Crystal Rose Pierce: The blockchain powerhouse who started coding at 11

It’s not often that I’m left speechless by an interviewee’s answer. But when Crystal Rose Pierce, the prominent technologist, entrepreneur and investor, told me she had began coding at the age of 11, I have to admit I was temporarily stunned into silence. Eleven!

Then she adds that she started her first business “as a teenager at the age of 16 on websites that evolved through digital products”.

A one-woman powerhouse she is also the CEO and co-founder of Sensay, a communications company building SENSE private messaging and decentralised applications on the blockchain, having raised $21m in capital with institutional VCs and completing the successful ICO for the SENSE digital token.

With the AI-based SENSE, it allows users to “take back privacy over their data” following concerns that arose from other companies using their customers’ data.

She co-founded shEOS, a female-run block producer on the EOS network and the shEOS Foundation, which provides computer science scholarships to young women.

Philanthropic

She says she’s “passionate about uplifting humans through innovation and empowering entrepreneurs.” As a top ICO influencer named by LimeICO, she’s on the board of ICO Governance Foundation and founded Restart Week, to carry out her philanthropic work.

A very early adopter she became first involved in Bitcoin early in 2011 when developers were first mining it and she says: “I found my financial instrument.”

Recently, she told an audience at their CryptoMondays meetup: “If we wrap up this year and Bitcoin hasn’t changed or is marginally changing, that means we’ve gone one entire year at the same price. That’s a really huge nod to stability. I think the market is stable and that’s a positive.”

To encourage women into blockchain, she says younger people are “more open to it at a younger age”.

As a coder, she soon “learned to fail,” she says, “As in coding you fail far more often than you succeed. You soon learn about resilience and failure which is a big quality for anyone in business as if you can withstand it in crypto you can withstand great success.”

Gender imbalance

As part of her work, she has set aside funds to correct the gender imbalance in the classroom with the aim to increase the low numbers of women involved in engineering classes with an ambition for it to be more like 50/50.

“The philanthropic part of me really respects the blockchain philosophy of open source and decentralisation,” she says. “And as for what the anarchists term as going against the government and institutions, the goal is more about having equal access and more fairly distributed.
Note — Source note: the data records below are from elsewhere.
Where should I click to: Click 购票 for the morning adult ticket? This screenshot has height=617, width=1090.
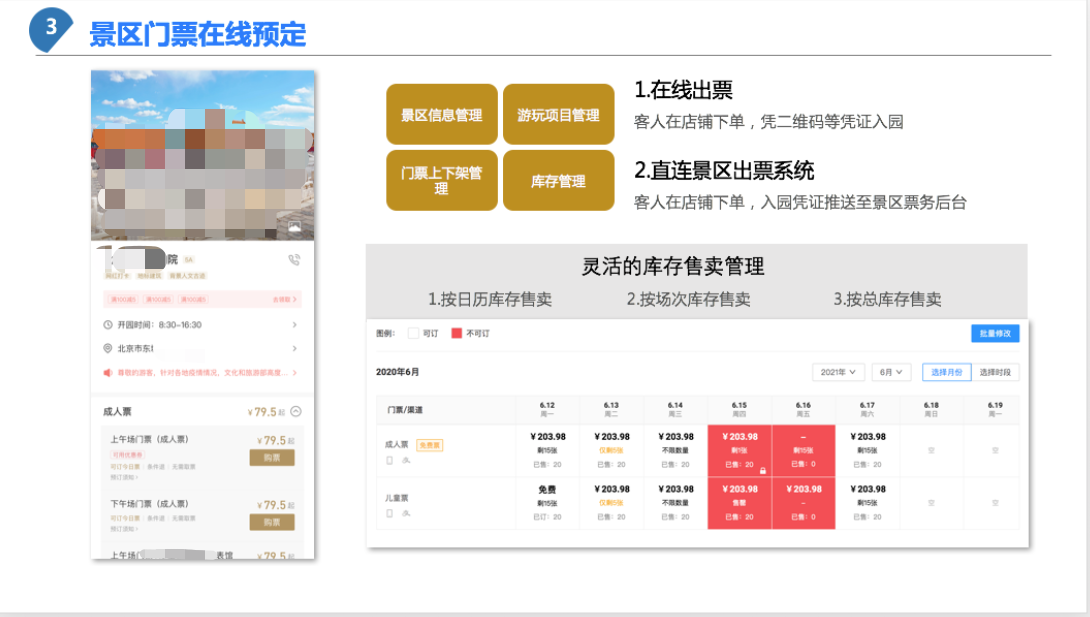pos(271,456)
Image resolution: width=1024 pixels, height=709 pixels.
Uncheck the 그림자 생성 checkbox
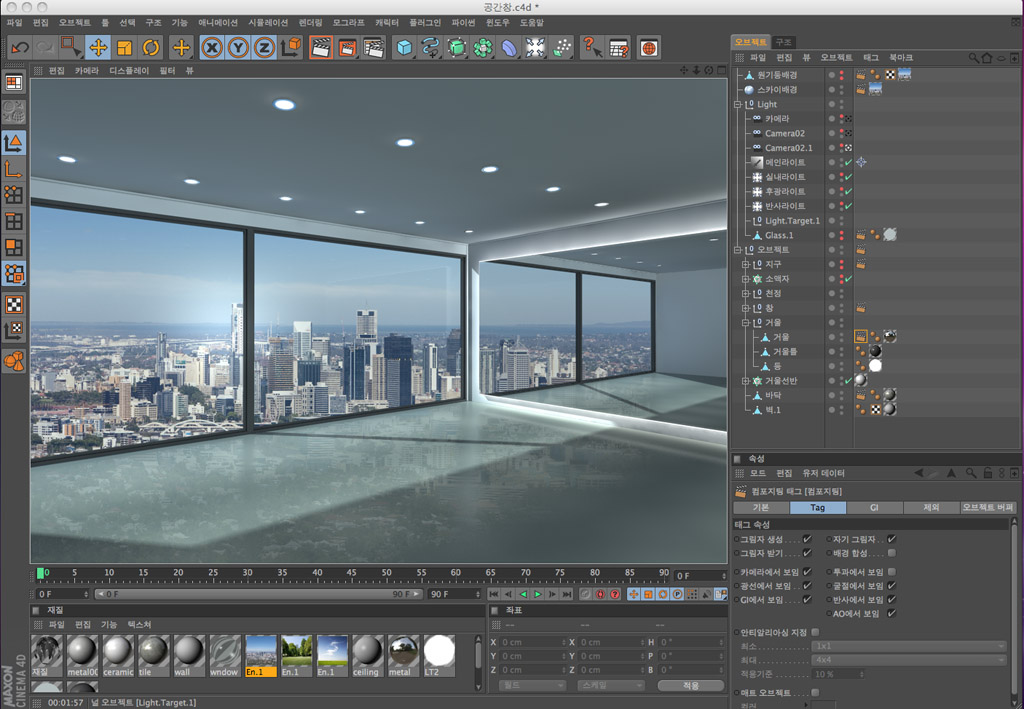point(807,539)
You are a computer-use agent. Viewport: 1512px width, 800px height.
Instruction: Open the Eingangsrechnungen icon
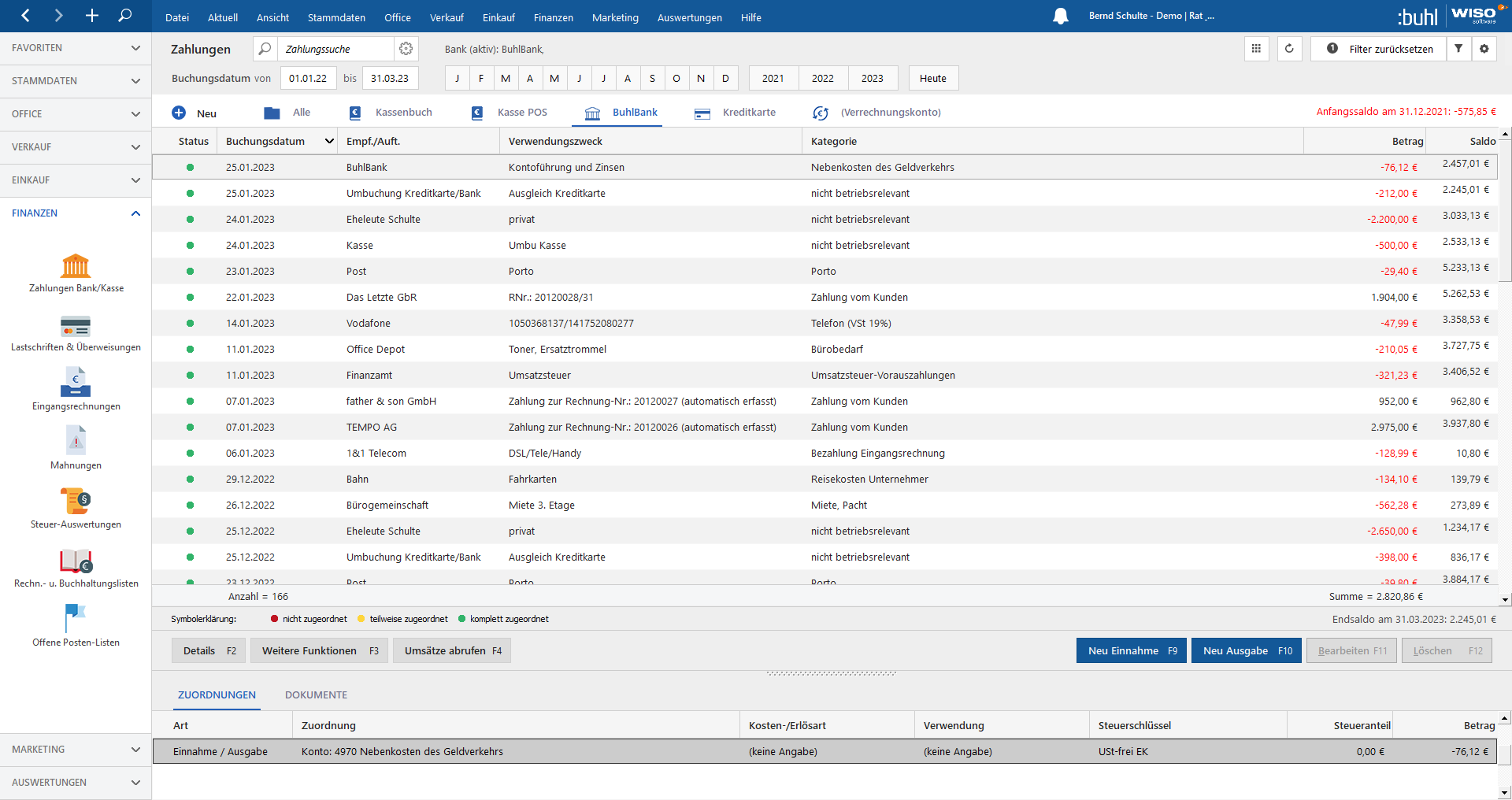(x=76, y=383)
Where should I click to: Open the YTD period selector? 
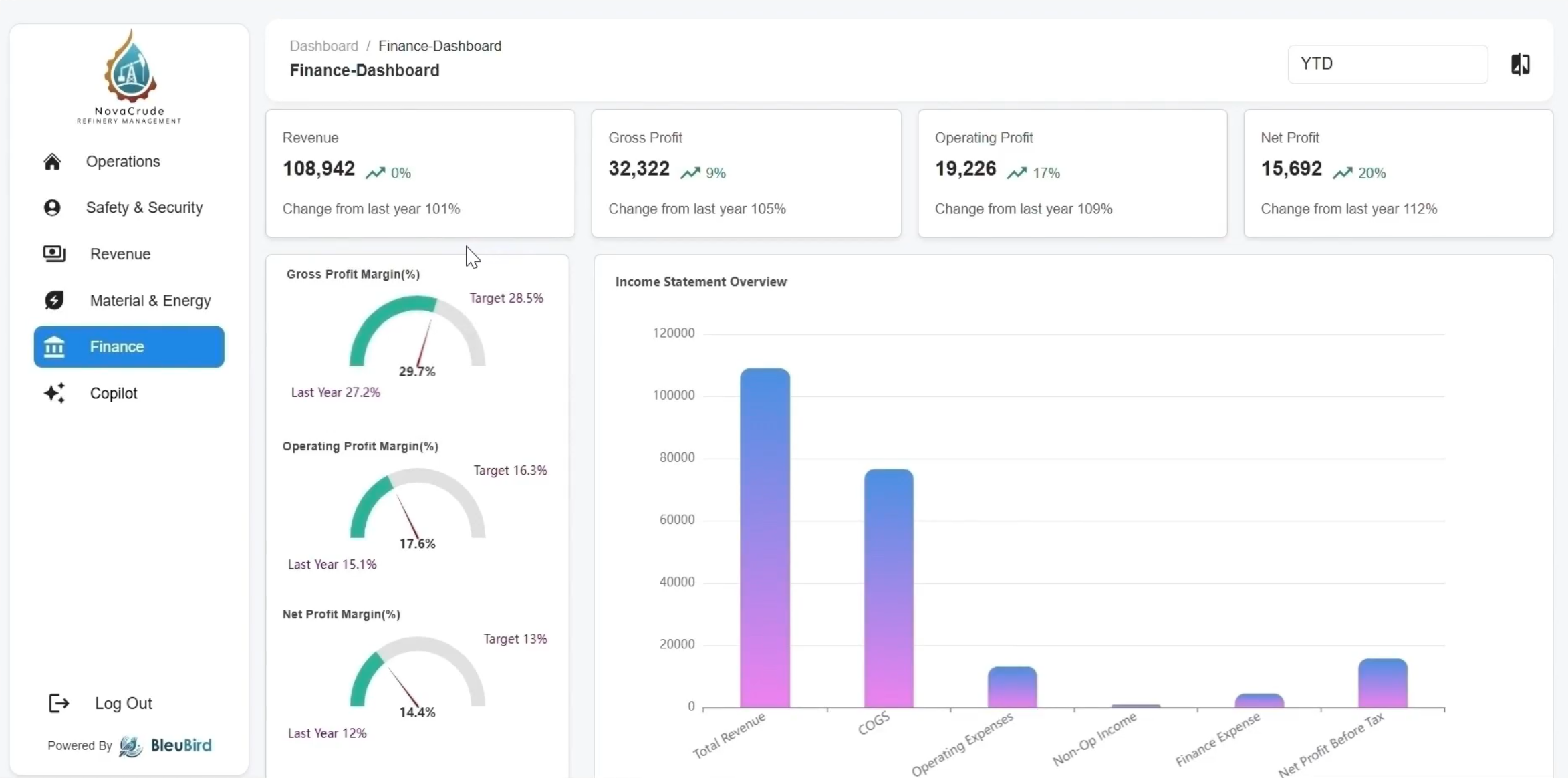pos(1388,63)
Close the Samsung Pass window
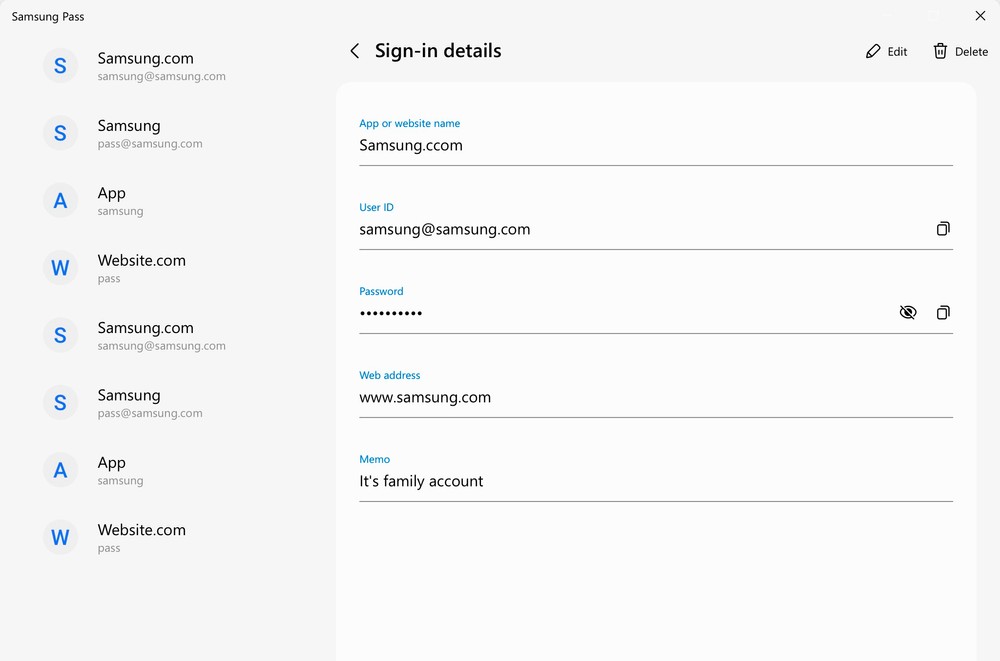 point(980,16)
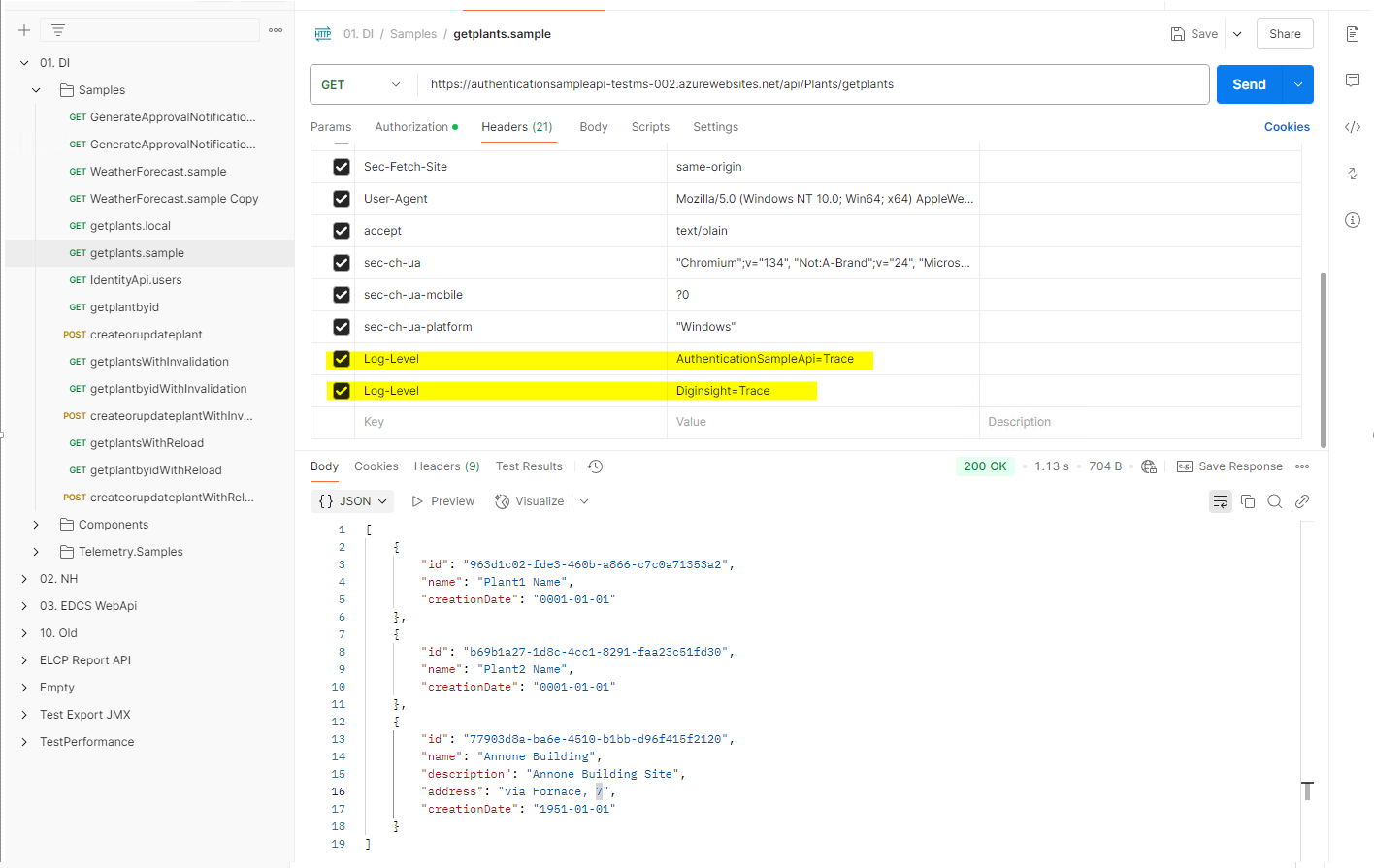This screenshot has width=1374, height=868.
Task: Open the code snippet icon in right sidebar
Action: (x=1353, y=127)
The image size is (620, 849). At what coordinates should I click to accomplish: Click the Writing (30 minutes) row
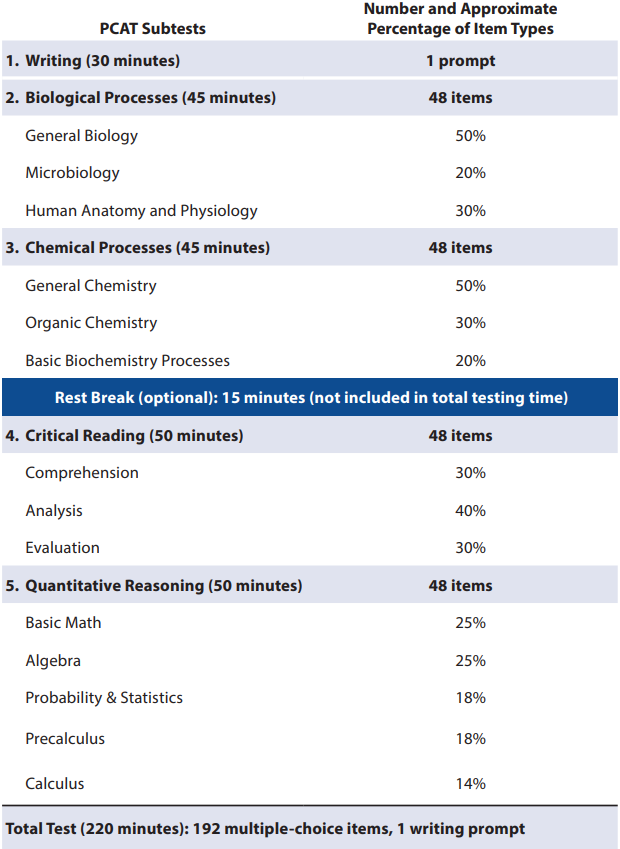coord(310,60)
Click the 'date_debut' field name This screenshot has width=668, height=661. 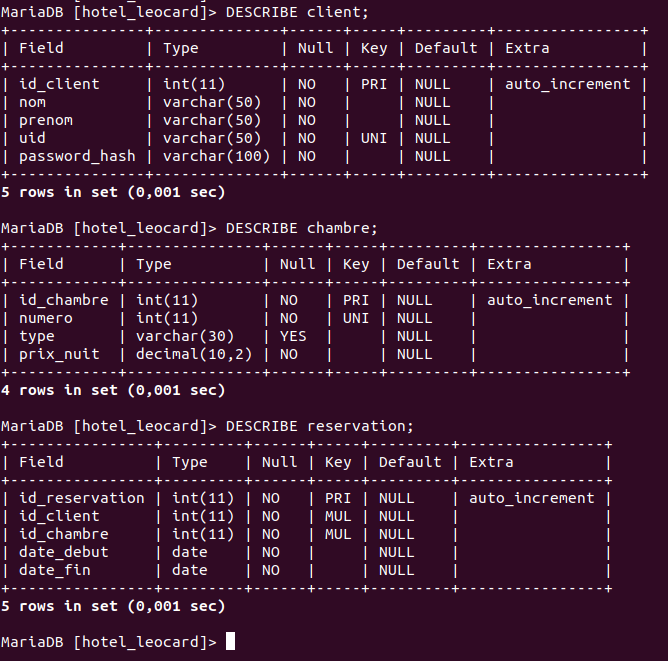[64, 552]
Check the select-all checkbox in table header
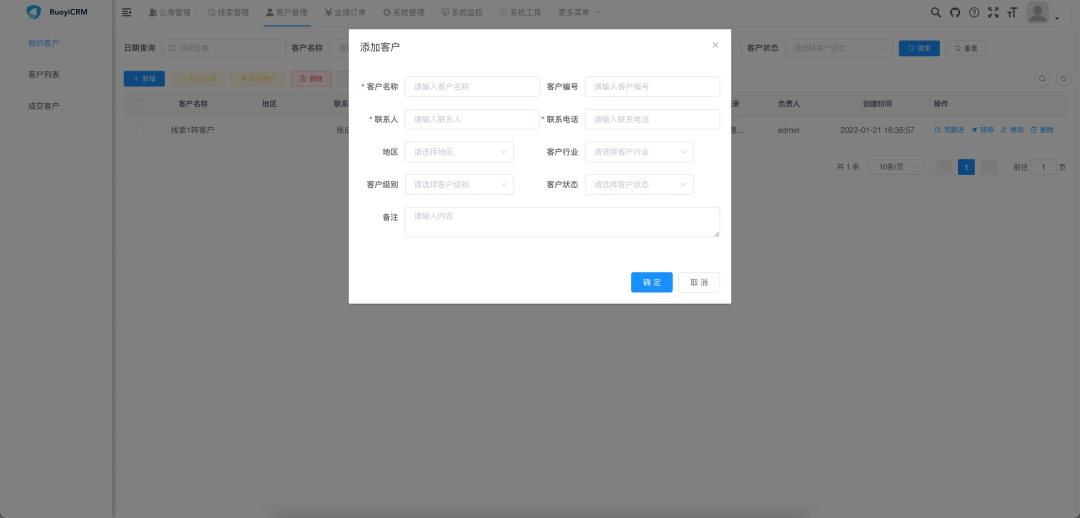 pyautogui.click(x=139, y=103)
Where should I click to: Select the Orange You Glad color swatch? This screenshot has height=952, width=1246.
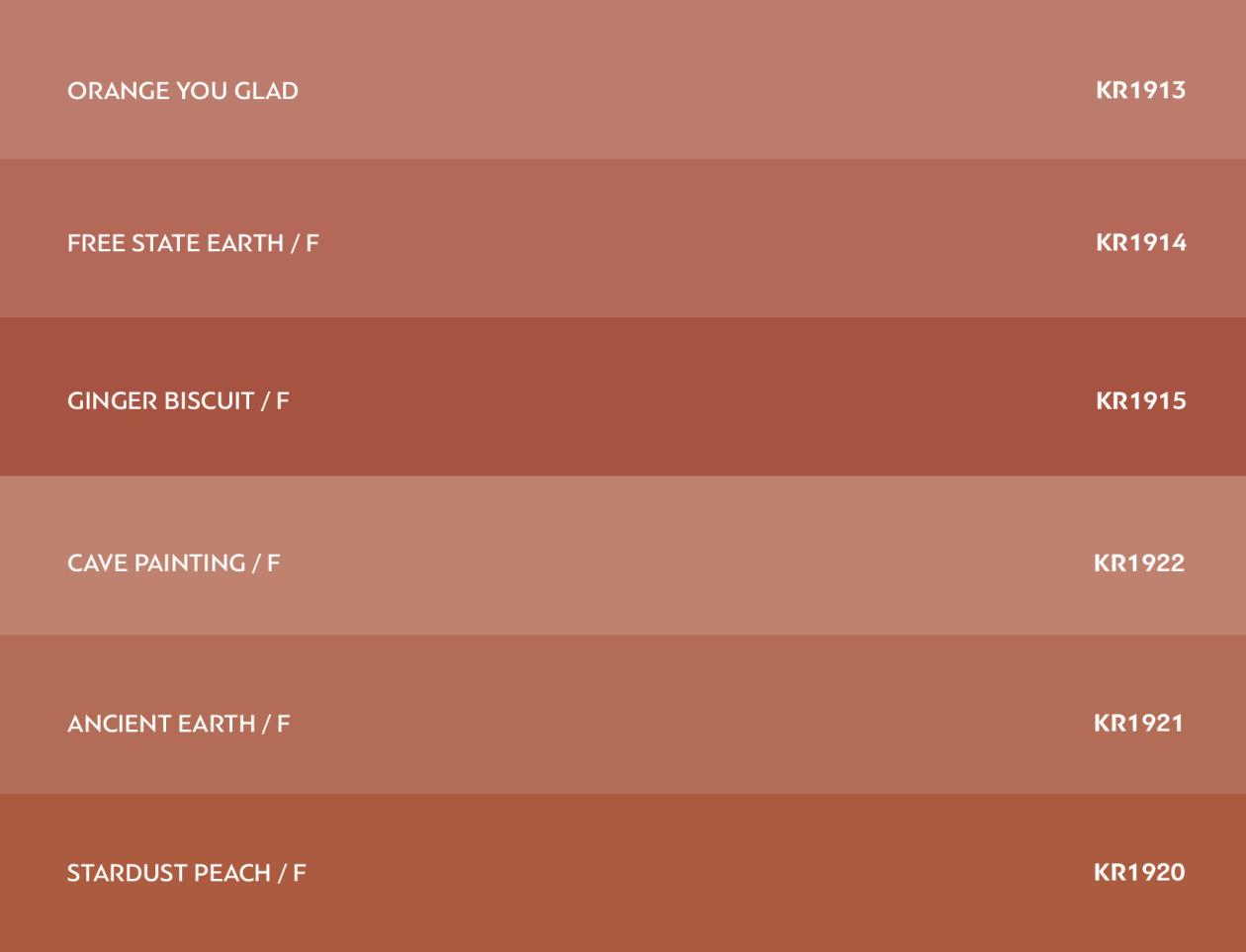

“It is a bigger goal about creating equality in humans and the transparency, access to truth, that you can’t hide anything with the authenticity which takes away the perverse power and profit.”

Influencer

On being described as an influencer, she says: “It’s one of those words that you might never call yourself – it is about being a thought leader and I am really flattered to be described this way.

“It is a recognition of the work I am doing in the space to inspire and encourage more women and professional and entrepreneurs to venture into the new technology. I am really happy to hear it.”

She believes blockchain is “the new internet and it will continue to be part of the fundamental layers of protocol and will continue to be used and be synonymous with databases and this is a better ledger system and is a check and balance.”

She cites the Nasdaq adopting the technology with Bitcoin Futures and the big players such as American Express getting involved for evidence of the growing adoption and significance of blockchain.

In 2019, she says it will be interesting to “watch the speculative market change” and she describes it as “a good time for building real products and investing in them.”

“We are still intrinsically linking cryptocurrency and blockchain,” she adds. “Blockchain can be used to improve identification and it can be used in the law and notary in areas which require evidence – such as the title deeds to a house.”

Fairer way

It’s also being used as a fairer way to pay actors and musicians who only received a small percentage in fees, but with blockchain this could be avoided as they cut out the intermediaries and get a fairer share.

“I am super optimistic about its use in the broader consumer market,” she adds. She admits “a lot of different things” have happened on the journey to where she is now. “In the early days, I have lost and lots of different things happened with the technology.”

She is an advocate of the global network of collaboration that is being created “breaking down the barriers of geography in the global economy through blockchain which can create tighter bonds globally.”